**Exercise goal:** Restrict the output to the lines below starting at the one that contains "Task: Click the handwritten" and ending at the one that contains "You are a computer-use agent. 1024x504", and restate them word for word, both ends included.

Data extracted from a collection
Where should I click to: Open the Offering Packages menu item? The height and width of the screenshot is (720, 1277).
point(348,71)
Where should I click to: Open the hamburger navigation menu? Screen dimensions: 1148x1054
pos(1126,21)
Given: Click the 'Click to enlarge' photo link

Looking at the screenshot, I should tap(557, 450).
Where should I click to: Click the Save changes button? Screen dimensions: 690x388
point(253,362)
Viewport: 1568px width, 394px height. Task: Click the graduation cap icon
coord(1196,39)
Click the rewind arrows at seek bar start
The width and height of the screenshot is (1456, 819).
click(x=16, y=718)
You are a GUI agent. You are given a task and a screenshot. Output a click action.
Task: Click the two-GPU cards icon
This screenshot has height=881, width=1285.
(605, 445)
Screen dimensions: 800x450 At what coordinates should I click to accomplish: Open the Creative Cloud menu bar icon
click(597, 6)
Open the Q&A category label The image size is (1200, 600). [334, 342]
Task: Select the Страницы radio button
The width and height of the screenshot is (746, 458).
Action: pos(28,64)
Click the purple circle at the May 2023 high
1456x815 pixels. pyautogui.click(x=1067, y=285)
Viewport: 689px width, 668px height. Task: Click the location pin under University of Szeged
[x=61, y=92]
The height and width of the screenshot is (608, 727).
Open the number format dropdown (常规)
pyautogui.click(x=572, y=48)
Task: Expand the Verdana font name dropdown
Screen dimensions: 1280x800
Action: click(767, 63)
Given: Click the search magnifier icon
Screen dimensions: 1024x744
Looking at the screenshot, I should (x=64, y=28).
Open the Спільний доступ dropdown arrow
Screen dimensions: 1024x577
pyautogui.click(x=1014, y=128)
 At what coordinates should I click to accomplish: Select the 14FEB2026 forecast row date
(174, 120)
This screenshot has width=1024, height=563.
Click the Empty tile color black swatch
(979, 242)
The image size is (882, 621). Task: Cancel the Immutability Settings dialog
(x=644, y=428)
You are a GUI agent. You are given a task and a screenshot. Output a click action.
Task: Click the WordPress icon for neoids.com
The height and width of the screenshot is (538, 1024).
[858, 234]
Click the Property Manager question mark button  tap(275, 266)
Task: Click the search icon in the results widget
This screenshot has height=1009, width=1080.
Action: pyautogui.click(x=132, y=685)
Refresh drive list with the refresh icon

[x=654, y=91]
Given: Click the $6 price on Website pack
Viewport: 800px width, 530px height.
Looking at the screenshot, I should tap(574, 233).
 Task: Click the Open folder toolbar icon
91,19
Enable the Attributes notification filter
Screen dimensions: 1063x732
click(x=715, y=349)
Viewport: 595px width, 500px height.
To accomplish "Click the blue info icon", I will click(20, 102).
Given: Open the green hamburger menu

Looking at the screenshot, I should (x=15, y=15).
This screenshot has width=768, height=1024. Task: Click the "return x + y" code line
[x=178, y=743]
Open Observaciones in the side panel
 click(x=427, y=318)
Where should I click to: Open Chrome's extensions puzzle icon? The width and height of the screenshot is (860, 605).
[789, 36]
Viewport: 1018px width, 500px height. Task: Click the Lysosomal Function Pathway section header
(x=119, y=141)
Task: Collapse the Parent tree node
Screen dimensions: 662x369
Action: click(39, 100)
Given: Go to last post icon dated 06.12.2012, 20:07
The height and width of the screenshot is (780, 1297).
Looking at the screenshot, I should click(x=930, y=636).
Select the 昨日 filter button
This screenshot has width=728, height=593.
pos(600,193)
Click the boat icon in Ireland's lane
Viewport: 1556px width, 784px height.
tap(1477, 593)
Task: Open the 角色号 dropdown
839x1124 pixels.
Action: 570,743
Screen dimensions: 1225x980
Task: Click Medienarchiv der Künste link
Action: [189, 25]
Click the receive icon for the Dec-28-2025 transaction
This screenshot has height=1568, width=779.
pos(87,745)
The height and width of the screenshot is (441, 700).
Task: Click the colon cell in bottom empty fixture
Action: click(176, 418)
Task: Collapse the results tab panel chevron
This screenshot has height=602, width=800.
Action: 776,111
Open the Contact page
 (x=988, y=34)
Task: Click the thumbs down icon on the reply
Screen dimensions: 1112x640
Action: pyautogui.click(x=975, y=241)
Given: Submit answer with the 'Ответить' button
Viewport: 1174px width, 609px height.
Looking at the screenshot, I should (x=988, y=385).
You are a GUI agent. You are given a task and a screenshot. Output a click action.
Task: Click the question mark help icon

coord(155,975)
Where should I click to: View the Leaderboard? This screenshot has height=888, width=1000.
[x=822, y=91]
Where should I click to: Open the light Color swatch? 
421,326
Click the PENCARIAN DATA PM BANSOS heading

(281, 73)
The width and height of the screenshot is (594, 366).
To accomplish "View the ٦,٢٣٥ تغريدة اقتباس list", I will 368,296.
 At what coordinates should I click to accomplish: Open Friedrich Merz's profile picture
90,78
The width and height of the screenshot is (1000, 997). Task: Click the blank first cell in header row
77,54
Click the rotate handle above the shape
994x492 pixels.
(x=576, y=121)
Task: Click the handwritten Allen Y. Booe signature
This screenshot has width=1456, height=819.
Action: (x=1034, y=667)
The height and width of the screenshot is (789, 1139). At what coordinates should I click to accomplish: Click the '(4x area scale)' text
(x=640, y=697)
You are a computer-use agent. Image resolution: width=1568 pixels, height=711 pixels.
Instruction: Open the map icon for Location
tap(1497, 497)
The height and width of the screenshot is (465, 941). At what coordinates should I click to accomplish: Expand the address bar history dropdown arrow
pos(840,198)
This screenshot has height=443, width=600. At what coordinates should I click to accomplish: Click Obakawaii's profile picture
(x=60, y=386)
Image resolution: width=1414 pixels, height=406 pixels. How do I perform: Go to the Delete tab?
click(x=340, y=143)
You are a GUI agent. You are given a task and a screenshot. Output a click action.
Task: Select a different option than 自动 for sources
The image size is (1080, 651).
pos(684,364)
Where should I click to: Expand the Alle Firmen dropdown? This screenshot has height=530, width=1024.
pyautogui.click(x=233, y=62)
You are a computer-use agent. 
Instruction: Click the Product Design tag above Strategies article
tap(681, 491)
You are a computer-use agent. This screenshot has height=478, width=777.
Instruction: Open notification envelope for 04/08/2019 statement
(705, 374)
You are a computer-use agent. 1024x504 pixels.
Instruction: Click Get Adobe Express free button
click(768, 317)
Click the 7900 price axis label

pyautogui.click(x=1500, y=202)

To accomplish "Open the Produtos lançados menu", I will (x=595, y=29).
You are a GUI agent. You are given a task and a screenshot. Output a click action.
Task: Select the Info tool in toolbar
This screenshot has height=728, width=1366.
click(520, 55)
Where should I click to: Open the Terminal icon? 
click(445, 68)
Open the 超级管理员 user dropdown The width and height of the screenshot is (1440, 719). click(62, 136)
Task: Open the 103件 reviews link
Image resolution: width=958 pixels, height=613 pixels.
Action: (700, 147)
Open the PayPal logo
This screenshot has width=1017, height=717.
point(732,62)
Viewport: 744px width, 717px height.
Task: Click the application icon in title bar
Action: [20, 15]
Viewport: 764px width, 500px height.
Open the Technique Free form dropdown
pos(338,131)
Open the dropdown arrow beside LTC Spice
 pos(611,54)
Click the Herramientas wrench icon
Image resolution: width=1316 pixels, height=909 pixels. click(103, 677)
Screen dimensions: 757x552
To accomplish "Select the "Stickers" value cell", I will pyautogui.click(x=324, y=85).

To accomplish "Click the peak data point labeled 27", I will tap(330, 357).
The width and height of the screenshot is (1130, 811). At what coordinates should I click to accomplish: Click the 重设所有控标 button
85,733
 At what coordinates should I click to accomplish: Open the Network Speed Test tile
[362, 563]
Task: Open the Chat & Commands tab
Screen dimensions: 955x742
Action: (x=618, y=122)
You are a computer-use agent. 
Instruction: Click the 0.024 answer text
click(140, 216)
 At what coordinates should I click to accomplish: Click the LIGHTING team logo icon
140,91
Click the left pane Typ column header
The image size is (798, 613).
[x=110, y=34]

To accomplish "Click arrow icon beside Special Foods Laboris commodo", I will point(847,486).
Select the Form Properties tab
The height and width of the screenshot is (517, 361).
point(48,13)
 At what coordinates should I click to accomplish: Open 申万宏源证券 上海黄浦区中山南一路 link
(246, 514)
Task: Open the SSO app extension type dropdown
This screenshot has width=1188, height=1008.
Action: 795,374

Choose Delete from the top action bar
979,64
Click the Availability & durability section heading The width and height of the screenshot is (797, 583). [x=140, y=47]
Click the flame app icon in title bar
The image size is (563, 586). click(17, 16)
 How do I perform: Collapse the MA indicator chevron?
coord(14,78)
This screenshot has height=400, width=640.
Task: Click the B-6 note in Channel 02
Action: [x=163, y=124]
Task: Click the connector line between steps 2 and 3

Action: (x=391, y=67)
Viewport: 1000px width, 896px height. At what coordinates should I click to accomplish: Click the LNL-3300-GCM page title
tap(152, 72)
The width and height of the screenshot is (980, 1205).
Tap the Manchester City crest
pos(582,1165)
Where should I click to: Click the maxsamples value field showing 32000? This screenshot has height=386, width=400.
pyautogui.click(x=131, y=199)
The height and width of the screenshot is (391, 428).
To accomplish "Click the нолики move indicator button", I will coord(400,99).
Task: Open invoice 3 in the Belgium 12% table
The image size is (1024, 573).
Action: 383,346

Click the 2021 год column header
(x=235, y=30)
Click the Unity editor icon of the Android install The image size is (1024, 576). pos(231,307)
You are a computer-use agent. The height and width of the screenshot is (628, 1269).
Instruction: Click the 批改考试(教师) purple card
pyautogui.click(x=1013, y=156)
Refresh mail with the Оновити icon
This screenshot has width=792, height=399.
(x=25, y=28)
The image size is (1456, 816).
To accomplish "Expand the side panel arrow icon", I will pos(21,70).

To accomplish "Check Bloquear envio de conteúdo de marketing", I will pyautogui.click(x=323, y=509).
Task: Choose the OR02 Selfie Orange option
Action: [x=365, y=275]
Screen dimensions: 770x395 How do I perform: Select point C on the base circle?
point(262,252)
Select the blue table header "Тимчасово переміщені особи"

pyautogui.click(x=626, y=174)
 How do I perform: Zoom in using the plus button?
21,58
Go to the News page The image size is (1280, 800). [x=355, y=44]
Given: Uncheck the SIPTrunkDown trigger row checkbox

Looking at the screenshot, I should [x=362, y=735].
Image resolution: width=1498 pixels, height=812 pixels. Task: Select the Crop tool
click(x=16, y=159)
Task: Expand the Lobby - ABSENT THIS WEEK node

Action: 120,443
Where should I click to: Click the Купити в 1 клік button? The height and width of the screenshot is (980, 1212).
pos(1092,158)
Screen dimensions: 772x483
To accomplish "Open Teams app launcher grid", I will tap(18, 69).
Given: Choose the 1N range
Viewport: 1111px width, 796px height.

**Response:**
Task: Click the handwritten Allen Y. Booe signature
This screenshot has width=1456, height=819.
Action: (x=1034, y=667)
The height and width of the screenshot is (789, 1139). At what coordinates should I click to accomplish: Click the '(4x area scale)' text
(x=640, y=697)
You are a computer-use agent. Image resolution: width=1568 pixels, height=711 pixels.
Instruction: Open the map icon for Location
tap(1497, 497)
The height and width of the screenshot is (465, 941). At what coordinates should I click to accomplish: Expand the address bar history dropdown arrow
pos(840,198)
This screenshot has height=443, width=600. At what coordinates should I click to accomplish: Click Obakawaii's profile picture
(x=60, y=386)
Image resolution: width=1414 pixels, height=406 pixels. How do I perform: Go to the Delete tab?
click(x=340, y=143)
You are a GUI agent. You are given a task and a screenshot. Output a click action.
Task: Select a different option than 自动 for sources
The image size is (1080, 651).
pos(684,364)
Where should I click to: Expand the Alle Firmen dropdown? This screenshot has height=530, width=1024.
pyautogui.click(x=233, y=62)
You are a computer-use agent. 
Instruction: Click the Product Design tag above Strategies article
tap(681, 491)
You are a computer-use agent. This screenshot has height=478, width=777.
Instruction: Open notification envelope for 04/08/2019 statement
(705, 374)
You are a computer-use agent. 1024x504 pixels.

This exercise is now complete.